Floodwaters destroyed significant portions of park infrastructure in the Phantom Ranch area. While Phantom Ranch itself was unharmed, trails and footbridges, temporary contractor housing, utility buildings, facilities, pipes, and other infrastructure in the Bright Angel Creek drainage were damaged or destroyed. The old and dilapidated Transcanyon Waterline, the only water pipeline that transports water to millions of visitors and about 2,500 residents of Grand Canyon Village on the South Rim, was intensively damaged, disrupting a $208 million replacement. Preliminary assessments by park officials found that approximately 40% of the 12.5-mile (20 km) pipeline suffered damaging or was destroyed. Due to the damaged water pipeline, there was reportedly only "two to three weeks’ worth of water supply left". Park officials implemented Stage 4 water restrictions on 31 August, only permitting dry camping, prohibiting all fires on campgrounds in the South Rim, cancelling overnight stays at park hotels and lodges, and advising residents to limit water use to hygiene and sanitation purposes. To conserve water, water rations were given at distribution facilities, offices in the affected area were relocated, standard toilets were replaced with portable toilets, and washable dinnerware was replaced with disposable dinnerware. Forecasted rains and thunderstorms threatened to obstruct repair efforts.

The flood majorly reshaped the surrounding landscape, causing erosion, widening creek beds, extending a river rapid, and forming new river rapids. Many sections of the park in the affected area were closed indefinitely by park administrators due to significant damage and significant amounts of debris.
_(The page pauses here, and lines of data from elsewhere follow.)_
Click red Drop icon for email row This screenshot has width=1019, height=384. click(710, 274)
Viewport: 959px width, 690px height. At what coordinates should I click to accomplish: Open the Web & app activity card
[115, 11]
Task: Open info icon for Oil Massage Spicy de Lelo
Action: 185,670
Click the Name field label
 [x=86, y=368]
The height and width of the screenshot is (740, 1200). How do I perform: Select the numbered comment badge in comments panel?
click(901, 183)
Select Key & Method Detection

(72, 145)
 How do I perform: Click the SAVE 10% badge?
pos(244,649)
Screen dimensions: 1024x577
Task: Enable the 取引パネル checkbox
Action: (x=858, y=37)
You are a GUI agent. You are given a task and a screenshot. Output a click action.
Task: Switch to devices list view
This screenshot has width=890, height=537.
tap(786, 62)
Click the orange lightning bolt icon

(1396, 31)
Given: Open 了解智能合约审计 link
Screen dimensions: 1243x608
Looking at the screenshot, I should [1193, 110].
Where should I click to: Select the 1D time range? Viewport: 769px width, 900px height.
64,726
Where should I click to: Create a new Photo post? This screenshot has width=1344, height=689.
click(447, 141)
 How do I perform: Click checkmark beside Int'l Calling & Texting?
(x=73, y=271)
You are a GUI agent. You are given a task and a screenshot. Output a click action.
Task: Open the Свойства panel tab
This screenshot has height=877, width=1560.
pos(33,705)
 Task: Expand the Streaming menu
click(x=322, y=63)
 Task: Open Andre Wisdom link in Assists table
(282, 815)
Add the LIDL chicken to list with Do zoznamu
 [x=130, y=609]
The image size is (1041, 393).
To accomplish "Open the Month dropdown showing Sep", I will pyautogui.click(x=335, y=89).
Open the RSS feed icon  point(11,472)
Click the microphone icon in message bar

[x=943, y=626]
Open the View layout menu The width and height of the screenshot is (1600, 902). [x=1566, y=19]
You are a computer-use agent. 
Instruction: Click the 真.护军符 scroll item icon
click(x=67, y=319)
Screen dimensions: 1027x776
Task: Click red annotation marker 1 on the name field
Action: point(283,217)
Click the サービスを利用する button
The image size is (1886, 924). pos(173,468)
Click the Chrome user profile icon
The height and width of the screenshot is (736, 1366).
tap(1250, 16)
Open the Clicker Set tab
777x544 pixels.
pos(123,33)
River traffic along the Colorado River was briefly prohibited due to risks posed by massive boulders, debris, and metal structures which were introduced into the river by the flood.

== Reactions ==
The National Weather Service issued a flash flood watch due to additional rain and thunderstorms forecasted to continue into September, risking a second flood due to the already saturated soil and monsoonal moisture.

On 30 August, governor of Arizona Katie Hobbs expressed condolences on X, posting, "My heart is with the families and loved ones of every person unaccounted for after the flash flooding at the Grand Canyon." She also confirmed that rescue efforts were underway.